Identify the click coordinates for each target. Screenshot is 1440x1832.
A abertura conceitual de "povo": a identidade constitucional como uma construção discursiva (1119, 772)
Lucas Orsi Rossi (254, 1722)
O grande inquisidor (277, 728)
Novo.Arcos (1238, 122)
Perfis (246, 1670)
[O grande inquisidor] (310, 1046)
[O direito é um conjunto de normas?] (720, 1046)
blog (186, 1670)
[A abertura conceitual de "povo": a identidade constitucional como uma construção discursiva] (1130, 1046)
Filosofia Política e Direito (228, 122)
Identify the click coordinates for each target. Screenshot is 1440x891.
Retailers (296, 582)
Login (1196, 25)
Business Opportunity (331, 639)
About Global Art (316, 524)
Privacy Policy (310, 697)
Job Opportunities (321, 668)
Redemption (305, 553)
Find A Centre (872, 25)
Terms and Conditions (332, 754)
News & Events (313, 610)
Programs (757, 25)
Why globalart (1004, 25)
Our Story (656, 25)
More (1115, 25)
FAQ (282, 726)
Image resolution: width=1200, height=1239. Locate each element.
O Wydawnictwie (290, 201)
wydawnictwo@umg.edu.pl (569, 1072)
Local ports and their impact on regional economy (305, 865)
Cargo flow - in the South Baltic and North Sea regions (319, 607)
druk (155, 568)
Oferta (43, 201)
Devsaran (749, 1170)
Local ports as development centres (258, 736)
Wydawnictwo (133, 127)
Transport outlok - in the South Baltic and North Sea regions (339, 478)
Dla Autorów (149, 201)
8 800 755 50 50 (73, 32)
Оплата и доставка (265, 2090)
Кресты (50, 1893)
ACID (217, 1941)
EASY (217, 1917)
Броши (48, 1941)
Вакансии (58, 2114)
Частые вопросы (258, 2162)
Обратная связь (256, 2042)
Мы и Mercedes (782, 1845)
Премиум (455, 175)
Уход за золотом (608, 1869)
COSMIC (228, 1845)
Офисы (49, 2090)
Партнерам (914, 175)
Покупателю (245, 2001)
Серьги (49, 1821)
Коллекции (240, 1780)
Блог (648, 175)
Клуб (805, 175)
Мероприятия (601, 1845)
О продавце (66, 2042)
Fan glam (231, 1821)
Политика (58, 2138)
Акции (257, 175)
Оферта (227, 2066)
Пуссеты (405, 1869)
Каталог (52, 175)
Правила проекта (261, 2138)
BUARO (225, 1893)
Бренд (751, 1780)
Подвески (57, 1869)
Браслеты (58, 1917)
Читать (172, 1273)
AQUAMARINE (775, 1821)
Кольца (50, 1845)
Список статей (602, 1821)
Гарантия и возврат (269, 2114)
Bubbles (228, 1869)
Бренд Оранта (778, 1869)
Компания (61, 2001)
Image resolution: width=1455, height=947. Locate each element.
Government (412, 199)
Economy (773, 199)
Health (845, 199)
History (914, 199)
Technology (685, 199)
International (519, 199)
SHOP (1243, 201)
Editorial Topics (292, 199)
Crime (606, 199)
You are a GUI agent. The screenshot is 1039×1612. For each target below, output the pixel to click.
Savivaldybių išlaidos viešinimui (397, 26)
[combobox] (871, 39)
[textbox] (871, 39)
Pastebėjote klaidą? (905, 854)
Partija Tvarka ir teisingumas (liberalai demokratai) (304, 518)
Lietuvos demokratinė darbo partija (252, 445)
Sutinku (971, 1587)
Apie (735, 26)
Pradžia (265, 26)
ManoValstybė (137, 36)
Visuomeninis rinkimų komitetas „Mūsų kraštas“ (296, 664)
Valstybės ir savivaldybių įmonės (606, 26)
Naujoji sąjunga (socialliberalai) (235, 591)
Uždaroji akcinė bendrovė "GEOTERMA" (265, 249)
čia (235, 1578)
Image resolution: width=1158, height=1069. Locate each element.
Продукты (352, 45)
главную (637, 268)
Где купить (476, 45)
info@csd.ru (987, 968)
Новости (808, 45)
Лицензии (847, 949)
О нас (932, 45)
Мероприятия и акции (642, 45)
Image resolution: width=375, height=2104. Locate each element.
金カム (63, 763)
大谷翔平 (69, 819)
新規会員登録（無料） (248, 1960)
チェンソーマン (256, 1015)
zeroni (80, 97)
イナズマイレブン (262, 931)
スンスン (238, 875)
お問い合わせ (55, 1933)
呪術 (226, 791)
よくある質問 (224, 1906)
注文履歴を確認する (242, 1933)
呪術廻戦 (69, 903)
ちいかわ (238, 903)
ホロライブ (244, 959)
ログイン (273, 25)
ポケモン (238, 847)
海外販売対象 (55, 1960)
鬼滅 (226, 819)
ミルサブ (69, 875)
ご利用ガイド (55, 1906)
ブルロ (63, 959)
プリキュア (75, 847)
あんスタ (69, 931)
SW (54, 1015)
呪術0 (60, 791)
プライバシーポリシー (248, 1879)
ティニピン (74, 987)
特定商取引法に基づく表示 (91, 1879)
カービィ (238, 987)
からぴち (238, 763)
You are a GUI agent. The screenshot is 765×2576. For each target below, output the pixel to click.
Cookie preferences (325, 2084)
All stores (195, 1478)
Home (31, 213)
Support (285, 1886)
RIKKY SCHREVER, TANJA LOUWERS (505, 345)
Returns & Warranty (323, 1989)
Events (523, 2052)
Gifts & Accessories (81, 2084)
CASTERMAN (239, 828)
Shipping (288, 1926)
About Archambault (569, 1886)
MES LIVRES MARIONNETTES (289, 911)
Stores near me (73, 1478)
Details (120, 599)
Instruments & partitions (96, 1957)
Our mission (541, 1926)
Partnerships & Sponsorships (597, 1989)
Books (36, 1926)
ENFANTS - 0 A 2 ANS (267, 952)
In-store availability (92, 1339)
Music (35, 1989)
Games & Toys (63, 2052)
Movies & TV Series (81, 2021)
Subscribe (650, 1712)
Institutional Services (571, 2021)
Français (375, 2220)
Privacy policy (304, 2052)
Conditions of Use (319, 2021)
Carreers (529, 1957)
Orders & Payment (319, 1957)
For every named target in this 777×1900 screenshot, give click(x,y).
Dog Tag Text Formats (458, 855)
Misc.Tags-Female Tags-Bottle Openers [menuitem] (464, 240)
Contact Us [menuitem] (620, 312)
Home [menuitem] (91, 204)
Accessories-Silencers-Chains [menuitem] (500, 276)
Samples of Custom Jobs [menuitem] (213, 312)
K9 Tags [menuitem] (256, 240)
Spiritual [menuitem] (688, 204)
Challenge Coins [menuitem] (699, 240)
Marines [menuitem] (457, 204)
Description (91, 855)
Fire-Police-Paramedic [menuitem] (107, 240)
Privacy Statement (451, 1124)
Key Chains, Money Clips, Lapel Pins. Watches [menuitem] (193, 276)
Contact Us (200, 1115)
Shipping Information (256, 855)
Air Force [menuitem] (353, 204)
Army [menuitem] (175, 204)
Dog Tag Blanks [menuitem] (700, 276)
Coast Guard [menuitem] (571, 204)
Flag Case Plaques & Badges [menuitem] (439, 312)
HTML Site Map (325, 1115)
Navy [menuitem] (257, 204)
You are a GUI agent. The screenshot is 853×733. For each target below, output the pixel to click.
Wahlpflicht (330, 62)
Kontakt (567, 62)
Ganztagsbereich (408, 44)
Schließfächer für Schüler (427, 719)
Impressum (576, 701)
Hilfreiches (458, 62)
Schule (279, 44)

● **What to work on**
Copy all of the records above word for word.

● **Exercise answer**
Identify the click coordinates for each target. Screenshot is 1440x1832.
A abertura conceitual de "povo": a identidade constitucional como uma construção discursiva (1119, 772)
Lucas Orsi Rossi (254, 1722)
O grande inquisidor (277, 728)
Novo.Arcos (1238, 122)
Perfis (246, 1670)
[O grande inquisidor] (310, 1046)
[O direito é um conjunto de normas?] (720, 1046)
blog (186, 1670)
[A abertura conceitual de "povo": a identidade constitucional como uma construção discursiva] (1130, 1046)
Filosofia Política e Direito (228, 122)
Identify the click coordinates for each target. Screenshot is 1440x891.
Retailers (296, 582)
Login (1196, 25)
Business Opportunity (331, 639)
About Global Art (316, 524)
Privacy Policy (310, 697)
Job Opportunities (321, 668)
Redemption (305, 553)
Find A Centre (872, 25)
Terms and Conditions (332, 754)
News & Events (313, 610)
Programs (757, 25)
Why globalart (1004, 25)
Our Story (656, 25)
More (1115, 25)
FAQ (282, 726)
Image resolution: width=1200, height=1239. Locate each element.
O Wydawnictwie (290, 201)
wydawnictwo@umg.edu.pl (569, 1072)
Local ports and their impact on regional economy (305, 865)
Cargo flow - in the South Baltic and North Sea regions (319, 607)
druk (155, 568)
Oferta (43, 201)
Devsaran (749, 1170)
Local ports as development centres (258, 736)
Wydawnictwo (133, 127)
Transport outlok - in the South Baltic and North Sea regions (339, 478)
Dla Autorów (149, 201)
8 800 755 50 50 (73, 32)
Оплата и доставка (265, 2090)
Кресты (50, 1893)
ACID (217, 1941)
EASY (217, 1917)
Броши (48, 1941)
Вакансии (58, 2114)
Частые вопросы (258, 2162)
Обратная связь (256, 2042)
Мы и Mercedes (782, 1845)
Премиум (455, 175)
Уход за золотом (608, 1869)
COSMIC (228, 1845)
Офисы (49, 2090)
Партнерам (914, 175)
Покупателю (245, 2001)
Серьги (49, 1821)
Коллекции (240, 1780)
Блог (648, 175)
Клуб (805, 175)
Мероприятия (601, 1845)
О продавце (66, 2042)
Fan glam (231, 1821)
Политика (58, 2138)
Акции (257, 175)
Оферта (227, 2066)
Пуссеты (405, 1869)
Каталог (52, 175)
Правила проекта (261, 2138)
BUARO (225, 1893)
Бренд (751, 1780)
Подвески (57, 1869)
Браслеты (58, 1917)
Читать (172, 1273)
AQUAMARINE (775, 1821)
Кольца (50, 1845)
Список статей (602, 1821)
Гарантия и возврат (269, 2114)
Bubbles (228, 1869)
Бренд Оранта (778, 1869)
Компания (61, 2001)
Image resolution: width=1455, height=947. Locate each element.
Government (412, 199)
Economy (773, 199)
Health (845, 199)
History (914, 199)
Technology (685, 199)
International (519, 199)
SHOP (1243, 201)
Editorial Topics (292, 199)
Crime (606, 199)
You are a GUI agent. The screenshot is 1039×1612. For each target below, output the pixel to click.
Savivaldybių išlaidos viešinimui (397, 26)
[combobox] (871, 39)
[textbox] (871, 39)
Pastebėjote klaidą? (905, 854)
Partija Tvarka ir teisingumas (liberalai demokratai) (304, 518)
Lietuvos demokratinė darbo partija (252, 445)
Sutinku (971, 1587)
Apie (735, 26)
Pradžia (265, 26)
ManoValstybė (137, 36)
Visuomeninis rinkimų komitetas „Mūsų kraštas“ (296, 664)
Valstybės ir savivaldybių įmonės (606, 26)
Naujoji sąjunga (socialliberalai) (235, 591)
Uždaroji akcinė bendrovė "GEOTERMA" (265, 249)
čia (235, 1578)
Image resolution: width=1158, height=1069. Locate each element.
Продукты (352, 45)
главную (637, 268)
Где купить (476, 45)
info@csd.ru (987, 968)
Новости (808, 45)
Лицензии (847, 949)
О нас (932, 45)
Мероприятия и акции (642, 45)
Image resolution: width=375, height=2104. Locate each element.
金カム (63, 763)
大谷翔平 (69, 819)
新規会員登録（無料） (248, 1960)
チェンソーマン (256, 1015)
zeroni (80, 97)
イナズマイレブン (262, 931)
スンスン (238, 875)
お問い合わせ (55, 1933)
呪術 (226, 791)
よくある質問 (224, 1906)
注文履歴を確認する (242, 1933)
呪術廻戦 (69, 903)
ちいかわ (238, 903)
ホロライブ (244, 959)
ログイン (273, 25)
ポケモン (238, 847)
海外販売対象 (55, 1960)
鬼滅 (226, 819)
ミルサブ (69, 875)
ご利用ガイド (55, 1906)
ブルロ (63, 959)
プリキュア (75, 847)
あんスタ (69, 931)
SW (54, 1015)
呪術0 (60, 791)
プライバシーポリシー (248, 1879)
ティニピン (74, 987)
特定商取引法に基づく表示 (91, 1879)
カービィ (238, 987)
からぴち (238, 763)
You are a GUI agent. The screenshot is 765×2576. For each target below, output the pixel to click.
Cookie preferences (325, 2084)
All stores (195, 1478)
Home (31, 213)
Support (285, 1886)
RIKKY SCHREVER, TANJA LOUWERS (505, 345)
Returns & Warranty (323, 1989)
Events (523, 2052)
Gifts & Accessories (81, 2084)
CASTERMAN (239, 828)
Shipping (288, 1926)
About Archambault (569, 1886)
MES LIVRES MARIONNETTES (289, 911)
Stores near me (73, 1478)
Details (120, 599)
Instruments & partitions (96, 1957)
Our mission (541, 1926)
Partnerships & Sponsorships (597, 1989)
Books (36, 1926)
ENFANTS - 0 A 2 ANS (267, 952)
In-store availability (92, 1339)
Music (35, 1989)
Games & Toys (63, 2052)
Movies & TV Series (81, 2021)
Subscribe (650, 1712)
Institutional Services (571, 2021)
Français (375, 2220)
Privacy policy (304, 2052)
Conditions of Use (319, 2021)
Carreers (529, 1957)
Orders & Payment (319, 1957)
For every named target in this 777×1900 screenshot, give click(x,y).
Dog Tag Text Formats (458, 855)
Misc.Tags-Female Tags-Bottle Openers [menuitem] (464, 240)
Contact Us [menuitem] (620, 312)
Home [menuitem] (91, 204)
Accessories-Silencers-Chains [menuitem] (500, 276)
Samples of Custom Jobs [menuitem] (213, 312)
K9 Tags [menuitem] (256, 240)
Spiritual [menuitem] (688, 204)
Challenge Coins [menuitem] (699, 240)
Marines [menuitem] (457, 204)
Description (91, 855)
Fire-Police-Paramedic [menuitem] (107, 240)
Privacy Statement (451, 1124)
Key Chains, Money Clips, Lapel Pins. Watches [menuitem] (193, 276)
Contact Us (200, 1115)
Shipping Information (256, 855)
Air Force [menuitem] (353, 204)
Army [menuitem] (175, 204)
Dog Tag Blanks [menuitem] (700, 276)
Coast Guard [menuitem] (571, 204)
Flag Case Plaques & Badges [menuitem] (439, 312)
HTML Site Map (325, 1115)
Navy [menuitem] (257, 204)
You are a GUI agent. The screenshot is 853×733. For each target below, output the pixel to click.
Wahlpflicht (330, 62)
Kontakt (567, 62)
Ganztagsbereich (408, 44)
Schließfächer für Schüler (427, 719)
Impressum (576, 701)
Hilfreiches (458, 62)
Schule (279, 44)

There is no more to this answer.